Within the records below, find the line with "The height and" and the line with "Image resolution: width=598", then reproduce exactly those two lines and all lines between them, without any picture.
*** Record extracts ***
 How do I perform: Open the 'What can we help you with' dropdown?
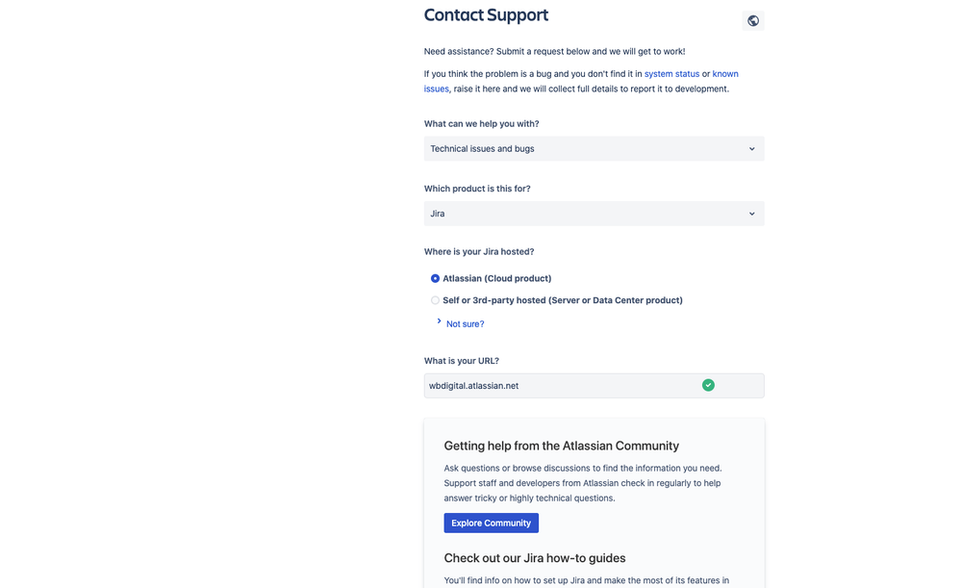(594, 149)
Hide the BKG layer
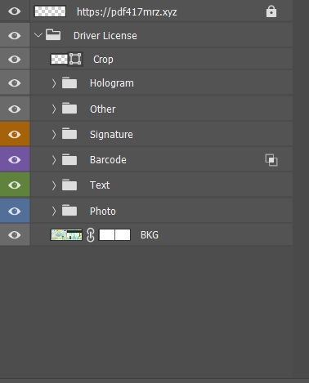Viewport: 309px width, 383px height. click(15, 235)
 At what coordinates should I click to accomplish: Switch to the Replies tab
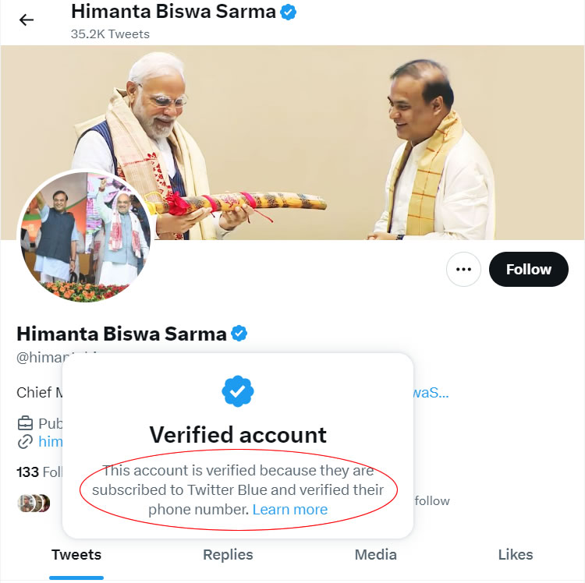(x=228, y=555)

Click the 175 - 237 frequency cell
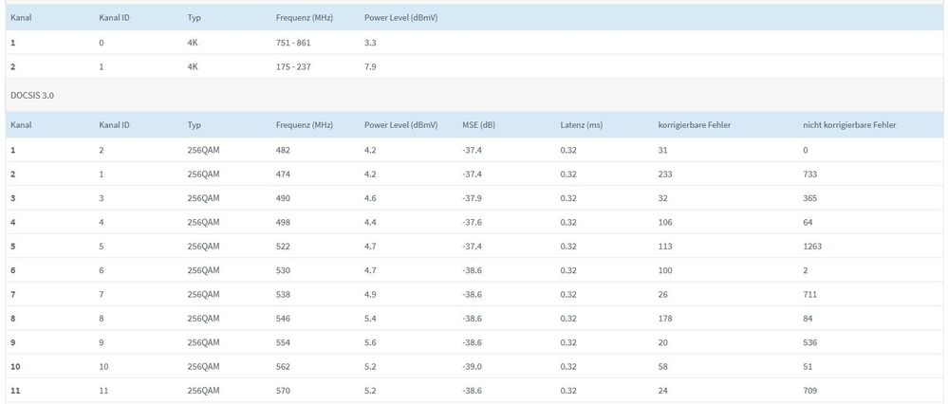tap(293, 66)
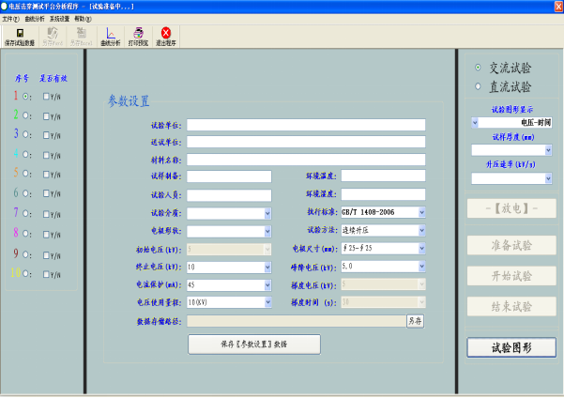Screen dimensions: 564x398
Task: Tick the Y/N checkbox for sample 1
Action: [x=47, y=96]
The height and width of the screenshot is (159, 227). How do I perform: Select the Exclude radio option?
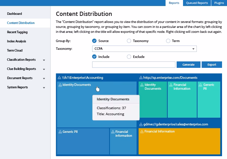click(129, 57)
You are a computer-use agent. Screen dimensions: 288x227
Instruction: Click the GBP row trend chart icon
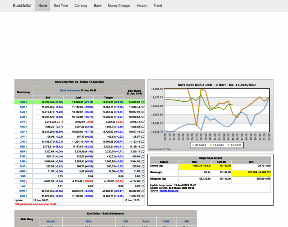point(143,132)
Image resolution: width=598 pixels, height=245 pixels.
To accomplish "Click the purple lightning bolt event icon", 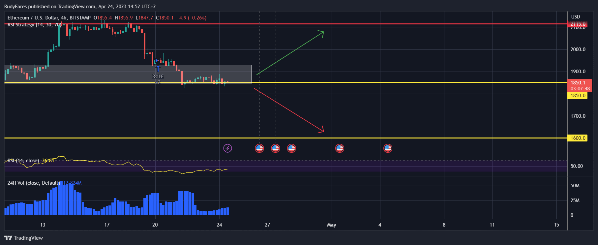I will click(227, 148).
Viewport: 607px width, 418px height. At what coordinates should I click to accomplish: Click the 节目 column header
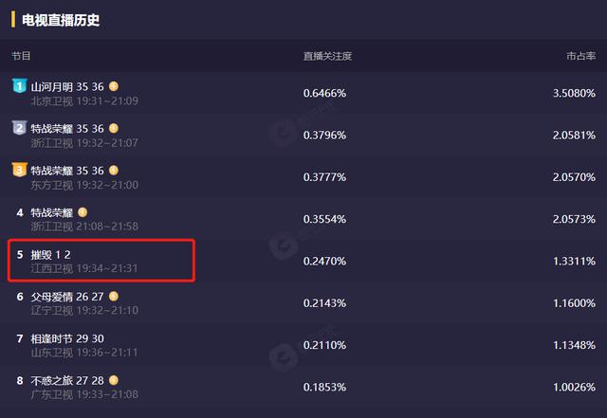point(21,56)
*** End of Record extracts ***
● Expected answer:
The height and width of the screenshot is (159, 227). How do I perform: Select the Exclude radio option?
click(129, 57)
You are a computer-use agent. Screen dimensions: 288x227
Instruction: Click the GBP row trend chart icon
point(143,132)
Image resolution: width=598 pixels, height=245 pixels.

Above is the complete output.